Saving Data for Recomputation

When You Need This

By default, RoundPipe uses activation recomputation: it re-executes the forward pass during backward to recover intermediate activations. In most cases, recomputation produces results identical to the original forward pass (with preserve_rng_state=True ensuring consistent random behavior).

However, some model layers contain non-deterministic operations in their forward(): even with the same input, two executions may produce different results, or certain operations trigger GPU-CPU synchronization that hurts performance. Typical scenarios:

  • MoE expert routing: Routing decisions may depend on torch.topk selections that must stay consistent across recomputation.
  • Dynamic-shape operations: Operations like torch.nonzero() return tensors whose shape depends on input values and trigger GPU-CPU sync.
  • Conditional branches: A forward() that chooses different execution paths based on intermediate results.

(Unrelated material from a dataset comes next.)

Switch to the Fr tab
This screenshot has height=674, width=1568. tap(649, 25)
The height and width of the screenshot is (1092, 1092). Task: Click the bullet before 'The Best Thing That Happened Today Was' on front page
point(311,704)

For these cases, RoundPipe provides the save_for_recompute API, allowing you to save critical data during the forward pass and reuse it during recomputation instead of recomputing it.

API

save_for_recompute(*data)

Saves data during the forward pass for use during recomputation.

from roundpipe import save_for_recompute

save_for_recompute(routing_indices, expert_mask)
  • May be called at most once per layer's forward().
  • Saved tensors must not require gradients (requires_grad=False).
  • This is a no-op when gradient computation is disabled.

doing_recompute()

Checks whether the current execution is a recomputation pass.

from roundpipe import doing_recompute

if doing_recompute():
    # Currently in a recomputation pass
    ...
else:
    # Normal forward pass
    ...

get_recompute_data()

Retrieves data previously saved via save_for_recompute during a recomputation pass.

from roundpipe import get_recompute_data

data = get_recompute_data()  # Returns a tuple
  • Can only be called during recomputation; raises AssertionError otherwise.
  • Always returns a tuple, even if only one value was saved.

Examples

MoE Expert Routing Replay

import torch
import torch.nn as nn
from roundpipe import save_for_recompute, doing_recompute, get_recompute_data

class MoELayer(nn.Module):
    def __init__(self, num_experts, hidden_size, expert_size):
        super().__init__()
        self.gate = nn.Linear(hidden_size, num_experts)
        self.experts = nn.ModuleList([
            nn.Linear(hidden_size, expert_size)
            for _ in range(num_experts)
        ])

    def forward(self, x):
        if doing_recompute():
            # Recomputation: reuse the saved routing result
            selected_experts, = get_recompute_data()
        else:
            # Normal forward: compute routing and save it
            gate_logits = self.gate(x)
            routing_weights = torch.softmax(gate_logits, dim=-1)
            selected_experts = torch.topk(routing_weights, k=2, dim=-1).indices
            save_for_recompute(selected_experts)

        # Use routing result for expert computation
        # ...
        return output

Avoiding GPU-CPU Synchronization

class SparseLayer(nn.Module):
    def forward(self, x):
        if doing_recompute():
            mask, = get_recompute_data()
        else:
            # torch.nonzero() triggers GPU-CPU sync (needs the count of non-zero elements)
            # Save the result to avoid re-syncing during recomputation
            mask = torch.nonzero(x > 0.5)
            save_for_recompute(mask)

        # Use mask for sparse computation
        return x[mask]

Conditional Branches

class ConditionalLayer(nn.Module):
    def forward(self, x):
        if doing_recompute():
            use_branch_a, = get_recompute_data()
        else:
            # Choose branch based on input statistics
            use_branch_a = (x.mean() > 0).item()  # Triggers GPU-CPU sync
            save_for_recompute(use_branch_a)

        if use_branch_a:
            return self.branch_a(x)
        else:
            return self.branch_b(x)